Participants

Educational Research Institute, Ljubljana, Slovenia

Janja Žmavc, PhD, is a linguist, assistant professor in linguistics, research associate, and the head of the Centre for discourse studies in education at the Educational Research Institute, Ljubljana, Slovenia. She has been participating in several Slovene and international research projects. Internationally, she does research and teaches at the Universities of Zagreb (HR), Oxford, Durham, King’s College London (UK), Bergen (NOR), Sofia (BG), Belgrade (SRB), and Warsaw (PL). In her research, she focuses on language in education, her interests ranging from classical languages and ancient cultures to discourse analysis, rhetoric and argumentation, and the development of didactics, pedagogic communication, pedagogic authority, and the role of the teacher in modern school; in recent years, she has also been focusing on multilingualism and the development of multilingual school environments. She has published three scientific monographs on the issues, about thirty papers and articles in various Slovene and international journals, books and proceedings.

Valerija Vendramin, PhD in Women’s Studies, is a research associate at the Educational Research Institute in Ljubljana, Slovenia. Besides researching various aspects of gender (in)equality in education as (re)produced by neoliberal and postfeminist times, she has extensively written on the feminist reflections and theorizations of science with a special focus on feminist epistemology. She has recently started to work on the issues of posthumanism and digitalization in education and wider. She is the author of various articles on these issues and the translator of a number of relevant theoretical works. 

Sabina Autor is an assistant at the Educational Research Institute in Ljubljana, Slovenia. She is preparing a doctoral thesis in philosophy on Transformations of Knowledge and the Legacy of the Enlightenment, which addresses the topic of knowledge in contemporary societies. Her research interests are in social philosophy, the role and aim of education and questions of (in)equality, migration and authority in education.

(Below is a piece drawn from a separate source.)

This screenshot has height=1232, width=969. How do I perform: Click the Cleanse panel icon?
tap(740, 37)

Lucija Zala Bezlaj is a PhD student of Sociology of Culture at the University of Ljubljana and a junior researcher at the Centre for Discourse Studies in Upbringing and Education at the Educational Research Institute in Ljubljana. Her research focuses on discursive constructions of social conceptions of childhood in Slovenian textbooks.

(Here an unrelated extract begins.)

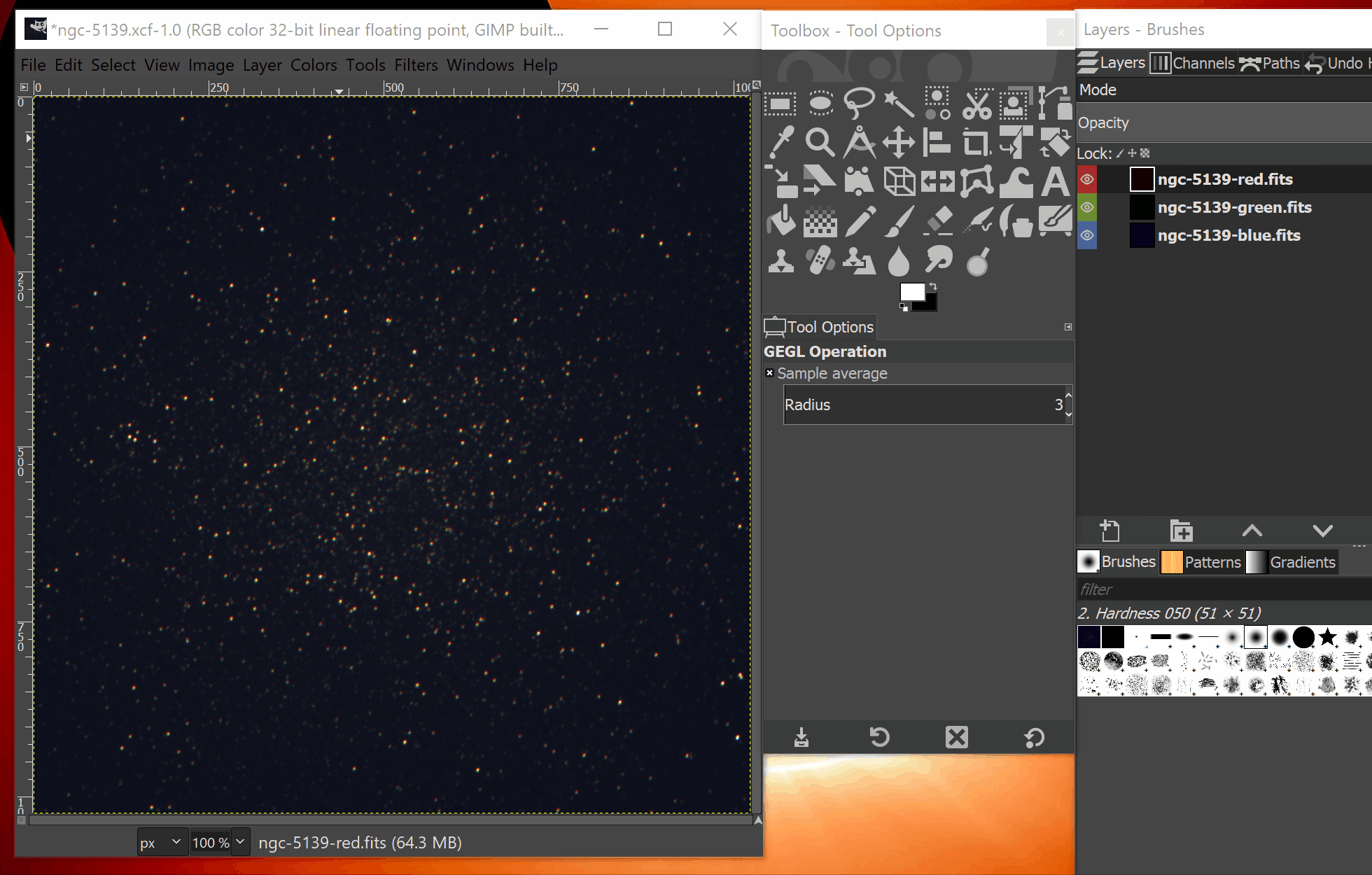Select the Text tool
Viewport: 1372px width, 875px height.
[1055, 182]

Igor Bijuklič (1980), Ph. D., is a research associate at the Educational Research Institute in Ljubljana, Slovenia. Lecturer at the Master’s programme at the Faculty of Education, University of Primorska, Slovenia. His main field of research is media phenomenology, critical analysis of media techniques and philosophy of technology (in recent years through public lectures, comments and popularisation of the works of Günther Anders, 1902-1992). Through interdisciplinary integration, he places his research topic in broader questions of trans- and posthumanism and examines the implications of new anthropological assumptions, found in various ideologems and narratives (social engineering, technosphere, singularity, etc), on our understanding of education, its purposes and future.

Faculty of “Artes Liberales”, University of Warsaw, Poland

Krzysztof Skonieczny is Assistant Professor at the Faculty of “Artes Liberales,”University of Warsaw, where he is a member of the Techno-Humanities Lab. He teaches a variety of courses focussed on contemporary continental philosophy, animal studies and environmental issues. He is the author of Immanence and the Animal: A Conceptual Inquiry (Routledge 2020) and co-editor (with Szymon Wróbel) of Atheism Revisited: Rethinking Modernity and Inventing New Modes of Life (Palgrave Macmillan 2020), Living and Thinking in the Post- Digital World: Theories,Experiences, Expectations (Universitas 2021) and Regimes of Capitalism in the Post-Digital World (Routledge 2023).

Kamil M. Wielecki is a social anthropologist at the University of Warsaw, Poland. He has done long-lasting ethnographic fieldwork research in Moldova, Kyrgyzstan and Russia (Central Siberia and Dagestan). His areas of interest include postsocialist studies, the political economy of capitalism,and economic and philosophical anthropology.